MCDONELL: Yeah, so quinoa has a subtle, what I would call a nutty flavor to it, Like most of the grains we eat, it really soaks up the flavors that it’s cooked in, so if you cook it in chicken broth, it’s going to, you know, taste a bit like chicken broth, but I think that there’s always kind of a bit of a nutty flavor to quinoa. And it does depend on the variety.
TWILLEY: As is often the case with a staple, I tend to think of quinoa as just quinoa, the way I think of corn as corn and wheat as wheat. But of course like wheat and corn, there are actually quinoas plural, a whole world of them out there.
MCDONELL: So we don’t actually know exactly how many quinoa varieties have been grown, but there are a lot of them. They vary based on size of the grain. They vary in color. So there are purple quinoas, there are red quinoas, there are yellow quinoas, there are black quinoas. They vary in terms of their kind of cooking and taste characteristics. So some quinoas have a kind of stronger flavor than others. Some, when cooked, sort of create a kind of milkiness within the liquid that they are being cooked in. So they have different kind of culinary characteristics as well.

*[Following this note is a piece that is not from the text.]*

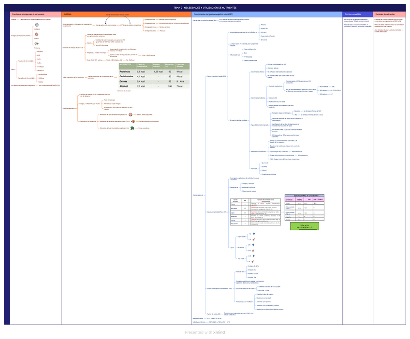Image resolution: width=410 pixels, height=339 pixels.
Task: Click the 'Presented with xmind' footer link
Action: point(205,332)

GRABER: And all these different quinoa sizes and colors and tastes, they also have really different advantages on the farm.
MCDONELL: Some quinoas do really well in out of season frost. Other quinoas are much more vulnerable. Some quinoas have much thicker saponin layers than other quinoas.
TWILLEY: This saponin layer is like a thin coating around the quinoa seed, and it tastes bitter.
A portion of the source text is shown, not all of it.